The European headquarters of Cyberonics actually started out in Switzerland, which was responsible for all sales in the continent except for those to Belgium. It moved to Brussels because that was the regional headquarters of St. Jude Medical Inc., the St. Louis-based maker of cardiovascular devices. St. Jude had come through with a big infusion of cash and marketing support at a critical moment in Cyberonics' early years, and for a time was considering buying the company outright. When it opted not to, restricting itself to a minority ownership share, Cyberonics stayed put in Brussels and closed the office in Switzerland.

Belgium's Tax Advantages
On the basis of local sales, Belgium ranks relatively low in importance. France is a far more important market for the NCP, said Heirman, but tax regulations there are less advantageous, especially for a company that has yet to break into the black. In Belgium, he said, losses can be carried forward on balance sheets indefinitely; in France the limit is five years. The European Union currently is discussing harmonization of this rule, but no action is likely in the immediate future.
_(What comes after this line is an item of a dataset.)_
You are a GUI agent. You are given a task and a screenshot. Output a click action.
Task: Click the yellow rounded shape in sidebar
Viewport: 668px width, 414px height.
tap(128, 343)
Belgium has the additional advantage of being a member of the EU, Heirman said. Shipments from Switzerland into EU countries are subject to import taxes, including nonrefundable duties. Moreover, the debut of the euro as the EU's common currency should greatly simplify Cyberonics' accounting.

In any case, the company feels right at home in Brussels, which plays host to virtually all of the major cardiovascular companies in Europe. "It's a very small world," Seymus said. Cyberonics also is close to many leading authorities on epilepsy, whose support is crucial to wider acceptance of the NCP by hospitals and neurosurgeons.

The education process on the NCP extends to customs officials, many of whom aren't familiar with the new technology. The NCP doesn't always fit neatly into the listings of general medical codes used by customs agencies in monitoring imports, Vangenechten said.

The novelty of the NCP may actually have helped it to surmount bureaucratic restrictions against crossing European borders. Devices based on new technology are not subject to decades of local regulation and legislation, said Richard Greene, senior manager of Ernst & Young in Utrecht, the Netherlands. As a result, they are automatically eligible for uniform treatment by the 15 members of the EU. Older products - including highly regulated medical devices - must await the painstaking process of harmonization, which is far from complete.

For Cyberonics, Europe remains a small operation, albeit one with substantial promise. Although the company first received government approval in Europe, it was held back from exploiting the event by a lack of cash and the need to focus on winning FDA approval in the United States. Once those hurdles were overcome, the company began turning its attention to marketing and winning endorsements from insurers. Implantations are on the rise, but the scale of European activities is dwarfed by those in the U.S., where the company has a 40-person sales and marketing organization.

U.S. sales of the NCP should continue to blossom now that major health plans have agreed to reimburse costs. Currently they are running in excess of $1m a month, said Vangenechten, but the potential is for much more. In North America, Europe and Japan, there are an estimated 600,000 patients - a $5bn market - suitable for the NCP implant. The U.S. market alone is valued at $1.8bn.

Sales to Asia are just getting off the ground. For now, said Seymus, Cyberonics can easily supply Asian hospitals from its European location. As the numbers increase, it will consider the establishment of additional distribution points closer to buyers.

Still a one-product company, Cyberonics doesn't plan to branch out widely into other areas of medical research. It does hope to develop new therapies related to vagus nerve stimulation for sufferers of Parkinson's disease, trauma, pain and depression. The goal is to remain a highly specialized niche player - but one with global scope and the leanest possible distribution network.